In terms of total trading volume, Tradeweb in June surpassed its previous reading for monthly volumes, reaching $26.1 trillion, up from $25.0 trillion in May 2022.
Tradeweb’s trading volumes reached $1.24 trillion per day in June 2022, up 20.4% from $1.09 trillion in total for June 2021. The ADV figure was also higher in June 2022. month-over-month compared to $1.19 trillion in May, with a preliminary average variable fee per million dollars of volume traded of $2.78.
In June, Tradeweb set new ADV records in US and European government bond trading, as well as high-quality US credit electronic swaps and emerging markets. Activity in the latter segment was driven by record turnover in portfolio trading, with more than $300 billion traded in 2021.
The New York-based company said the ADV metric was robust as session-based trading client activity hit a monthly record and flow liquidity usage was supported this year by buying recently closed of Nasdaq bond activity.
Mortgage activity declined
Trading in US government bonds was supported by strong client activity in the institutional and wholesale markets. In addition, activity was supported by the continued momentum of streaming protocols.

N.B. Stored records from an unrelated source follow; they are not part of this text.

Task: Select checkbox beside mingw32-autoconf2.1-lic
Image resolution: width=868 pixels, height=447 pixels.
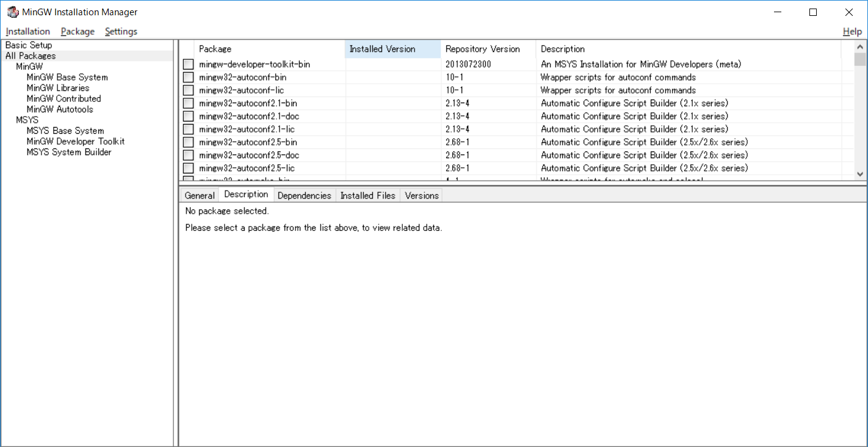Action: click(x=188, y=129)
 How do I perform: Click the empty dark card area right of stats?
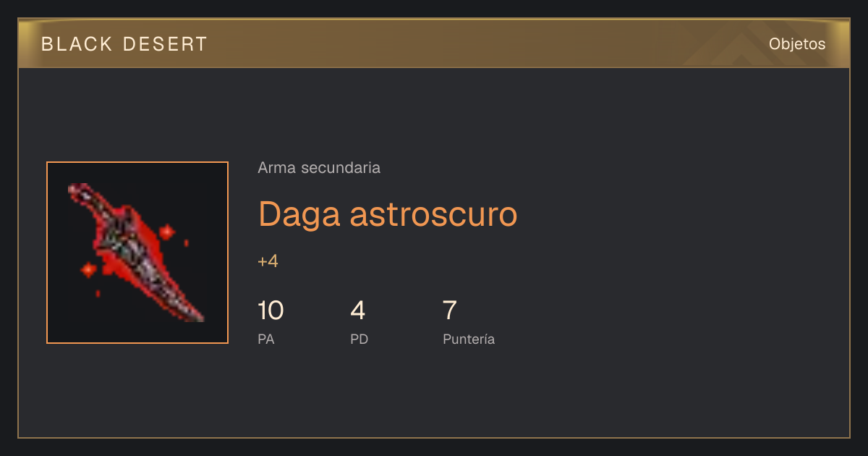(673, 318)
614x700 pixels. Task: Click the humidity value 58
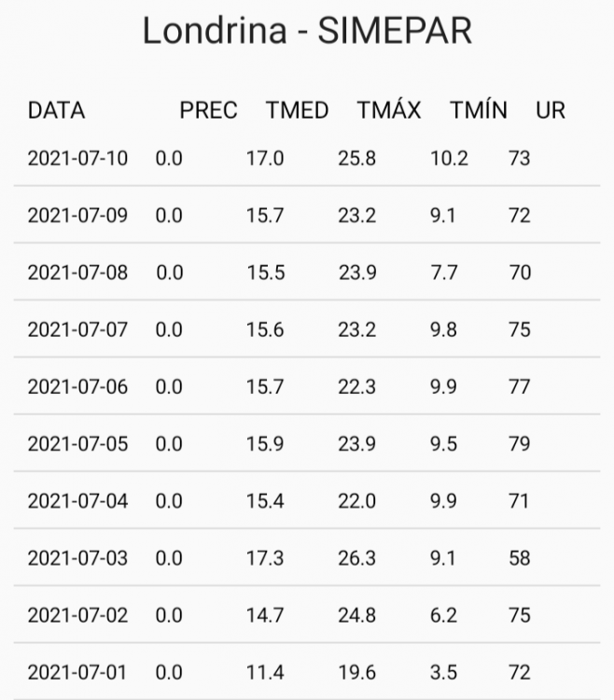click(519, 558)
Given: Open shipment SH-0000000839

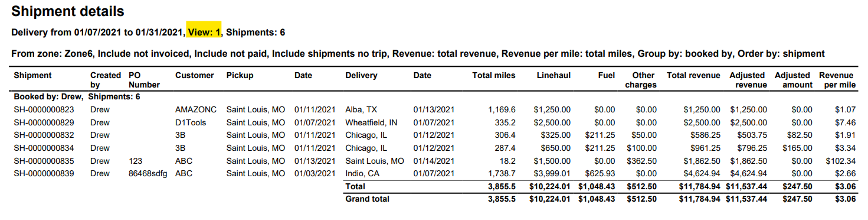Looking at the screenshot, I should click(44, 173).
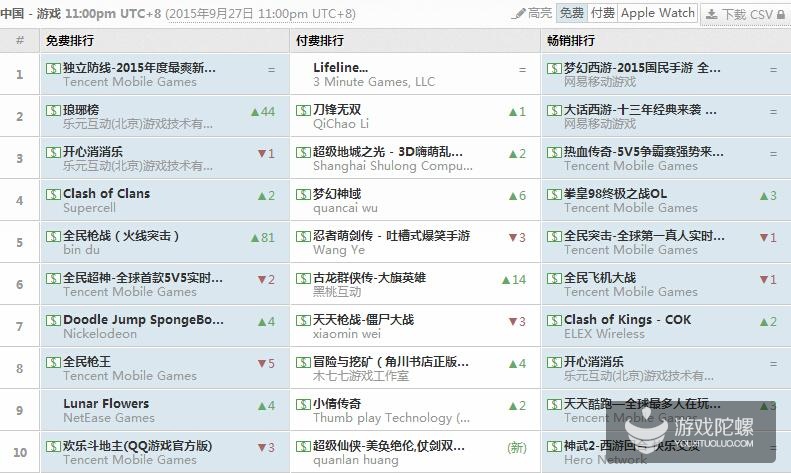
Task: Click the lock icon on CSV button
Action: tap(781, 14)
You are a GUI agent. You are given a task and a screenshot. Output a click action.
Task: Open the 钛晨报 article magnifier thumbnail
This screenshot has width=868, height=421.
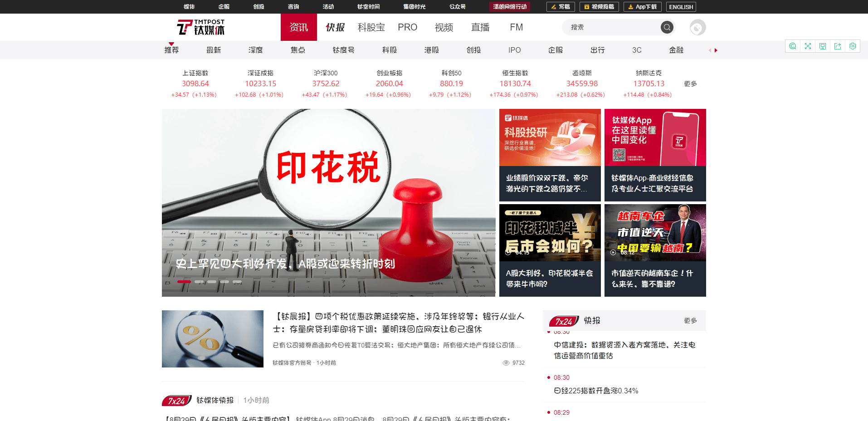[x=213, y=339]
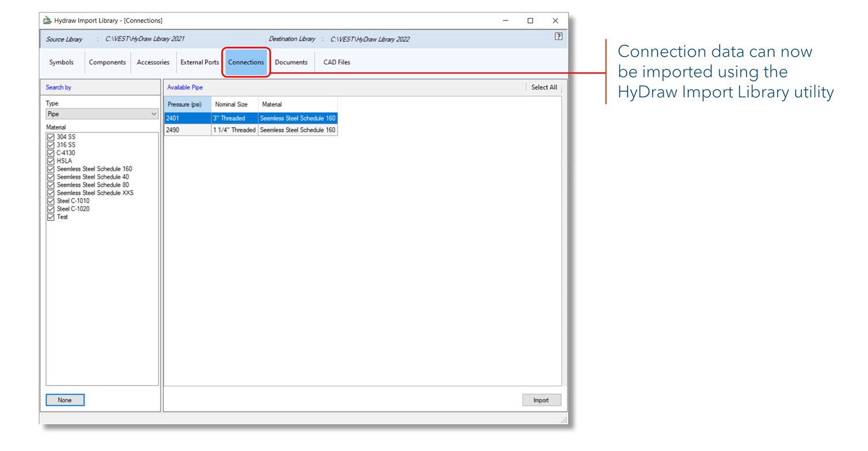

Robust issuance, coupled with heightened volatility in the rates market, also led to record trading in European government bonds.
Specifically, Tradeweb reported that the ADV of U.S. government bonds rose 4% yoy to $124 billion, while its European counterpart rose 15% yoy to $37 billion. .
Record activity from global institutional clients benefited from increased adoption and high market volatility. The US ADV ETF was up 36% year-on-year to $7.5 billion and the European ADV ETF was up 14.5% year-on-year to $2.8 billion.
The company also revealed a drop in mortgage activity amid uncertainty over the future of the Federal Reserve’s hawkish policy, which continued to weigh on overall market activity. Mortgage ADV fell 0.1% year-on-year to $174 billion.
The continued growth of institutional clients contributed to the increase in equity volumes. In the United States, strong growth in institutional transactions more than offset lower wholesale activity due to lower equity market volatility.